**Your goal**.
Send back the listing, word for word.

· · ·

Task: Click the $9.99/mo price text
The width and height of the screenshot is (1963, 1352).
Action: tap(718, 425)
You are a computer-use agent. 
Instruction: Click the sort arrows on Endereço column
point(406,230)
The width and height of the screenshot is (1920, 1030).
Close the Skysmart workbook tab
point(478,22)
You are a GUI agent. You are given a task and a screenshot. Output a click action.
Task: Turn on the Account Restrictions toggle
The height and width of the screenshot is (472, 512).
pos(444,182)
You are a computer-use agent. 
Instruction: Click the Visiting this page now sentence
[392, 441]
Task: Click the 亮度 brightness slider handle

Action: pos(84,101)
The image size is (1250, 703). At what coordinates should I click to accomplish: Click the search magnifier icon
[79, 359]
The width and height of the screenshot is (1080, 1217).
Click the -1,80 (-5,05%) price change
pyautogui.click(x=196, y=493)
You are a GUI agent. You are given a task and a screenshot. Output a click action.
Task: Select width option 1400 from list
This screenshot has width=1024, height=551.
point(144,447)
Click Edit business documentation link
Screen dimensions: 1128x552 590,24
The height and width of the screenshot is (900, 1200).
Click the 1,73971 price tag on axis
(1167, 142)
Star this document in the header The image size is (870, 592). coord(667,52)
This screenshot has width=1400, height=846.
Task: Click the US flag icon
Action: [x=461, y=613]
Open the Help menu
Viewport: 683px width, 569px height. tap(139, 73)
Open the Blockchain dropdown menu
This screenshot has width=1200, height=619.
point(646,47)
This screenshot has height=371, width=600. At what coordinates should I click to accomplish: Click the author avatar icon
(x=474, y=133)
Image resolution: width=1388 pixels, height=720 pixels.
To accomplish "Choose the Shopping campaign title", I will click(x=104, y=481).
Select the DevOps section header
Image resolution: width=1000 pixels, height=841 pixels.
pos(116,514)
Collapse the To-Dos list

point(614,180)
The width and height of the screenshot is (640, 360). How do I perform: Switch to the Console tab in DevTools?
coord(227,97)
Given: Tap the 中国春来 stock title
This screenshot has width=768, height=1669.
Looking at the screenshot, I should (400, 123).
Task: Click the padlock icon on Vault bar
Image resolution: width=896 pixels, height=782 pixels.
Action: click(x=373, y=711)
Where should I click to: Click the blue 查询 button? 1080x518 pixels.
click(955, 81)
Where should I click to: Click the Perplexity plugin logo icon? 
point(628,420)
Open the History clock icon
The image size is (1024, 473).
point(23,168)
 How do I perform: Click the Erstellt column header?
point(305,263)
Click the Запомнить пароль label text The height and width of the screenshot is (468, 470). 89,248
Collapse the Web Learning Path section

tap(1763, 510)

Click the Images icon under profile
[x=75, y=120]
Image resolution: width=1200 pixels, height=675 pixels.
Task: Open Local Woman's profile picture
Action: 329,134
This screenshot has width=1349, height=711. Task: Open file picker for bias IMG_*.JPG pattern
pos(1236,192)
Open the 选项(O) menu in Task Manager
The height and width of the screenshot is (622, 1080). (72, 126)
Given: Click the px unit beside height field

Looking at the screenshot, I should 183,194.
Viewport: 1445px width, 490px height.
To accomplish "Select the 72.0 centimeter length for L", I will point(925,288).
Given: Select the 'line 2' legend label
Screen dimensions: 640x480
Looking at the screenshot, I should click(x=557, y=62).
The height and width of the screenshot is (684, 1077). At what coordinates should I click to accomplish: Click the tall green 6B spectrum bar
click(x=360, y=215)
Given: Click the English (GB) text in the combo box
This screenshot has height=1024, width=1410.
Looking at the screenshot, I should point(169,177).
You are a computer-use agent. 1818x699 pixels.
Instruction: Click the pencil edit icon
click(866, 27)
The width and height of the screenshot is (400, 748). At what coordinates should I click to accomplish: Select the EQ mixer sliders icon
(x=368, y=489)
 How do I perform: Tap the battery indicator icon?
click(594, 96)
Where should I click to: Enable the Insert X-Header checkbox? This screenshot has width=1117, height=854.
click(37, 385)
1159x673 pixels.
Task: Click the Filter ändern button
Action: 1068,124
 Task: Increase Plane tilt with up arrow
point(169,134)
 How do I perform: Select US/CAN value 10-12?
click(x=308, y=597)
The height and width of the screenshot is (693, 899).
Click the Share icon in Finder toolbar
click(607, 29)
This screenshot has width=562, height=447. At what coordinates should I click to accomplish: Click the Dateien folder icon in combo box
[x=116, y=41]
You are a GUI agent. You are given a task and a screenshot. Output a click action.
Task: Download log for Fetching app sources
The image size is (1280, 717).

· · ·

**Completed exercise**.
Task: Click the $9.99/mo price text
The width and height of the screenshot is (1963, 1352).
Action: tap(718, 425)
You are a computer-use agent. 
Instruction: Click the sort arrows on Endereço column
point(406,230)
The width and height of the screenshot is (1920, 1030).
Close the Skysmart workbook tab
point(478,22)
You are a GUI agent. You are given a task and a screenshot. Output a click action.
Task: Turn on the Account Restrictions toggle
The height and width of the screenshot is (472, 512).
pos(444,182)
You are a computer-use agent. 
Instruction: Click the Visiting this page now sentence
[392, 441]
Task: Click the 亮度 brightness slider handle

Action: pos(84,101)
The image size is (1250, 703). At what coordinates should I click to accomplish: Click the search magnifier icon
[79, 359]
The width and height of the screenshot is (1080, 1217).
Click the -1,80 (-5,05%) price change
pyautogui.click(x=196, y=493)
You are a GUI agent. You are given a task and a screenshot. Output a click action.
Task: Select width option 1400 from list
This screenshot has width=1024, height=551.
point(144,447)
Click Edit business documentation link
Screen dimensions: 1128x552 590,24
The height and width of the screenshot is (900, 1200).
Click the 1,73971 price tag on axis
(1167, 142)
Star this document in the header The image size is (870, 592). coord(667,52)
This screenshot has width=1400, height=846.
Task: Click the US flag icon
Action: [x=461, y=613]
Open the Help menu
Viewport: 683px width, 569px height. tap(139, 73)
Open the Blockchain dropdown menu
This screenshot has width=1200, height=619.
point(646,47)
This screenshot has height=371, width=600. At what coordinates should I click to accomplish: Click the author avatar icon
(x=474, y=133)
Image resolution: width=1388 pixels, height=720 pixels.
To accomplish "Choose the Shopping campaign title", I will click(x=104, y=481).
Select the DevOps section header
Image resolution: width=1000 pixels, height=841 pixels.
pos(116,514)
Collapse the To-Dos list

point(614,180)
The width and height of the screenshot is (640, 360). How do I perform: Switch to the Console tab in DevTools?
coord(227,97)
Given: Tap the 中国春来 stock title
This screenshot has width=768, height=1669.
Looking at the screenshot, I should (400, 123).
Task: Click the padlock icon on Vault bar
Image resolution: width=896 pixels, height=782 pixels.
Action: click(x=373, y=711)
Where should I click to: Click the blue 查询 button? 1080x518 pixels.
click(955, 81)
Where should I click to: Click the Perplexity plugin logo icon? 
point(628,420)
Open the History clock icon
The image size is (1024, 473).
point(23,168)
 How do I perform: Click the Erstellt column header?
point(305,263)
Click the Запомнить пароль label text The height and width of the screenshot is (468, 470). 89,248
Collapse the Web Learning Path section

tap(1763, 510)

Click the Images icon under profile
[x=75, y=120]
Image resolution: width=1200 pixels, height=675 pixels.
Task: Open Local Woman's profile picture
Action: 329,134
This screenshot has width=1349, height=711. Task: Open file picker for bias IMG_*.JPG pattern
pos(1236,192)
Open the 选项(O) menu in Task Manager
The height and width of the screenshot is (622, 1080). (72, 126)
Given: Click the px unit beside height field

Looking at the screenshot, I should 183,194.
Viewport: 1445px width, 490px height.
To accomplish "Select the 72.0 centimeter length for L", I will point(925,288).
Given: Select the 'line 2' legend label
Screen dimensions: 640x480
Looking at the screenshot, I should click(x=557, y=62).
The height and width of the screenshot is (684, 1077). At what coordinates should I click to accomplish: Click the tall green 6B spectrum bar
click(x=360, y=215)
Given: Click the English (GB) text in the combo box
This screenshot has height=1024, width=1410.
Looking at the screenshot, I should point(169,177).
You are a computer-use agent. 1818x699 pixels.
Instruction: Click the pencil edit icon
click(866, 27)
The width and height of the screenshot is (400, 748). At what coordinates should I click to accomplish: Select the EQ mixer sliders icon
(x=368, y=489)
 How do I perform: Tap the battery indicator icon?
click(594, 96)
Where should I click to: Enable the Insert X-Header checkbox? This screenshot has width=1117, height=854.
click(37, 385)
1159x673 pixels.
Task: Click the Filter ändern button
Action: 1068,124
 Task: Increase Plane tilt with up arrow
point(169,134)
 How do I perform: Select US/CAN value 10-12?
click(x=308, y=597)
The height and width of the screenshot is (693, 899).
Click the Share icon in Finder toolbar
click(607, 29)
This screenshot has width=562, height=447. At what coordinates should I click to accomplish: Click the Dateien folder icon in combo box
[x=116, y=41]
You are a GUI agent. You are given a task and a screenshot. Output a click action.
Task: Download log for Fetching app sources
The image size is (1280, 717).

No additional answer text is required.